__TEXT__:
Garrison Architects has created a plan to introduce net-zero energy, flood-resistant, modular structures along the beaches of Coney Island, Staten Island, and Rockaway Beach.

Better lifeguard stations are nice, but their design could also help lay new groundwork for the way that cities respond to climate change-related disasters in the future.

The new buildings are elevated above the new FEMA storm surge numbers, and they rely on photovoltaics, solar hot water heating, and skylight ventilators as part of a net-zero energy system. The wood siding was salvaged from boardwalks wiped out by Sandy.

The new structures will be constructed in a factory offsite, and later installed into site-specific support structures and access ramps on the beaches. Relying on quick-to-install modular structures in the future might serve as the foundation for the reconstruction of whole neighborhoods (as opposed to throwaway, temporary trailers).

2013-03-11

Co.Exist

These New Flood-Proof Buildings Are Built To Survive New York's Next Hurricane

After Sandy, the lifeguard stations on New York’s beaches were destroyed. But these new versions are built to withstand a storm—and might be a model for how to think about building better for the future.

Jim Garrison is a busy man. Just before Christmas, his architecture firm got a call from New York City officials asking if he could design and build nearly 50 lifeguard stations and other beach structures to replace the ones wiped out by Sandy. The one catch: The new units needed to open to the public in five months, on Memorial Day weekend, the symbolic start to summer.

__PROBLEMS TO WORK ON__:
1. List the technologies that the net-zero energy system in the article on flood-resistant beach structures relies on.
2. Resume the article on flood-resistant lifeguard stations after its final sentence.
The rows come from a different source than the lifeguard station article.

__RAW DATA__:
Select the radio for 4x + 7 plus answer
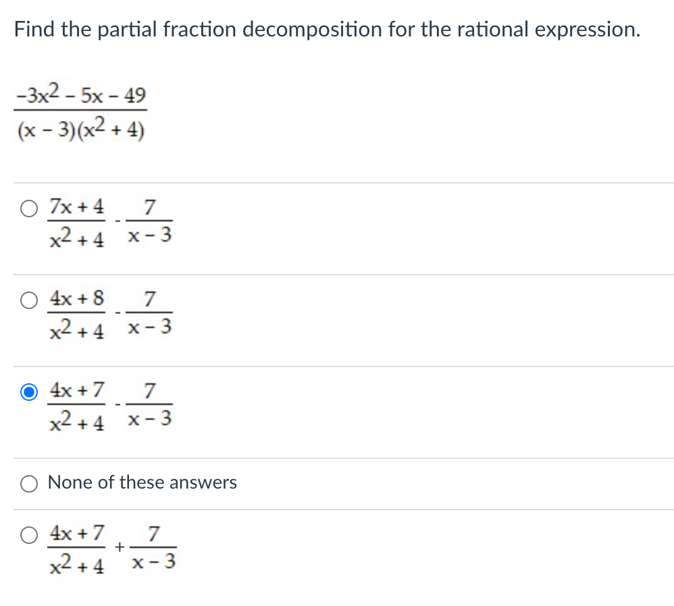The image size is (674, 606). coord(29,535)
==
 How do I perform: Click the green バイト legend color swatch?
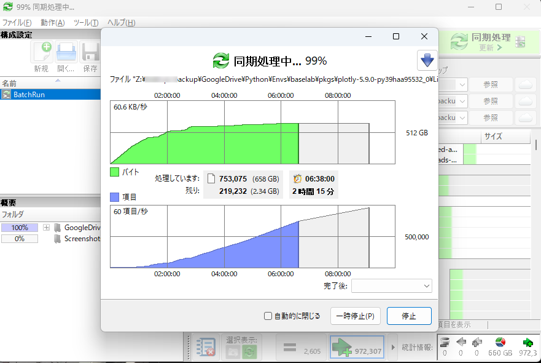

__RESPONSES TO THE TASKS__:
1. Photovoltaics, solar hot water heating, and skylight ventilators.

2.
Since then, "it’s been a wild ride," Garrison told me over the phone on Tuesday. After 40 days worth of 16-hour planning sessions, Garrison Architects emerged with a plan to introduce net-zero energy, flood-resistant, modular structures along the beaches of Coney Island, Staten Island, and Rockaway Beach. He says his designs are not only economical and aesthetically interesting— but could help lay new groundwork for the way that cities respond to climate change-related disasters in the future, by relying on quick-to-install modular structures that serve as the foundation for the reconstruction of whole neighborhoods (as opposed to throwaway, temporary trailers).

He says the initiative is the first time he can think of that any American city is "confronting the reality of starting to build infrastructure that can deal with these enormous storms and can live beyond them."

Garrison’s designs for new lifeguard stations, comfort stations, and beach offices include a number of features that make them both flood-resistant and sustainable: they’re elevated above the new FEMA storm surge numbers, and they rely on photovoltaics, solar hot water heating, and skylight ventilators as part of a net-zero energy system. The wood siding was salvaged from boardwalks wiped out by Sandy.

The project also involves relandscaping the beaches, reintroducing dunes in certain places to help protect the shore, and eliminating boardwalks. "The waves basically just roll under [boardwalks] and sometimes take them away with them," Garrison says.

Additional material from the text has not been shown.